Bir dünya görüşünün çeşitli basamakları var. “Aslolan dünyayı dönüştürmektir“ gibi bir ilkeyi -ve bu dönüşümün yönünü belirleyen ilkeleri- bu basamakların en üstüne koyuyorum.
Marx, sömürü ile birlikte tahakküm ve hegemonyanın ortadan kalktığı, insanların eşit ve özgür olduğu bir toplumu ve onun nasıl kurulabileceğini araştırmış bir düşünür. Dünya Marx'tan bu yana çok önemli değişimler geçirdi. “En üst basamak“taki toplumsal örgütlenme hedefi hala geçerli; ama oraya varmanın yolu olarak ortaya atılmış yöntemin ögeleri aynı değil. “Bunu yapacak tek güç proletarya“, “bunun tek yöntemi proletarya diktatörlüğü“ v.b. konumları savunduğumuzda Marksizmi savunduğumuza inanıyoruz; oysa aslında Marksizmin ikincil, üçüncül basamaklarını savunuyoruz. “Proletarya diktatörlüğünü“ uyguladığını ileri süren falan ülke böylece Marksizme bağlılığını ileri sürüyor.
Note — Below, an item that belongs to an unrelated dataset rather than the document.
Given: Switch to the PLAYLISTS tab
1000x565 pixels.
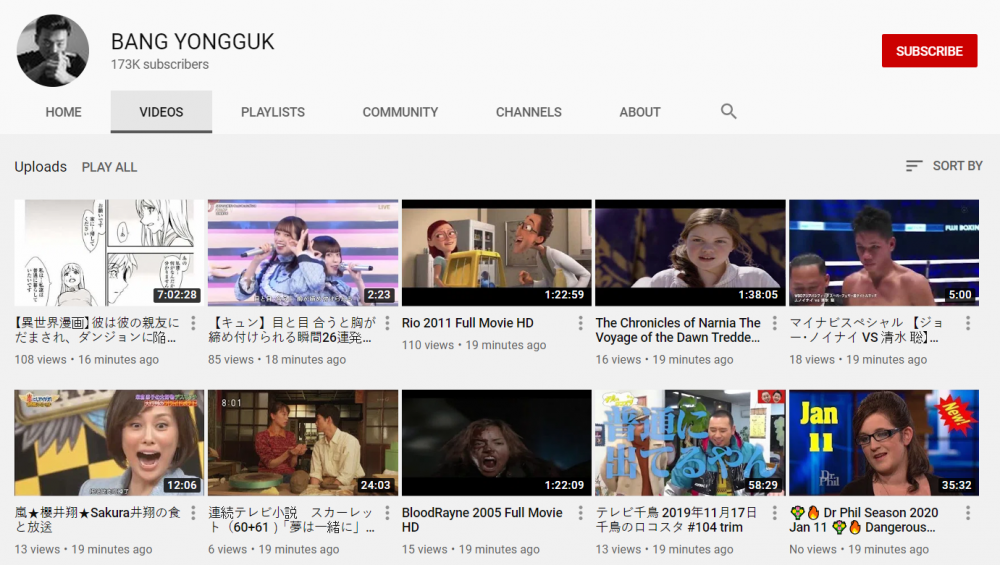Looking at the screenshot, I should pos(273,112).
Ama bakıyorsunuz ki bu uygulama sonunda birinci basamakta çizilen toplum biçimine varılmamış; hatta, bizzat o uygulama oraya varmanın başlıca engeli olmuş. O halde biz neyi savunacağız Marx'ın çizdiği eşitlikçi ve özgürlükçü komünist toplum biçimini mi, yoksa yaşanan tarihle malul fiili kurumsal yapıları mı Hangisini savunduğumuzda Marx'a daha yakınız
Bu kitapta proletaryanın tek dayanak olmadığı, ama önemli bir rol oynadığı, kol ve kafa emeğini temsil eden bir sosyalist partiyi; onun toplumdaki fiili ağırlığıyla da desteklenen, kitlelere geleceğin toplumu hakkında aydınlık ve gerçekçi bir resim çizerek sunan, uzun vadeli mücadelesini savunuyorum. Bu diktatörlük değil, bir hegemonya sorunudur ve diktatörlük yapısına alternatif bir iç sistematiği vardır.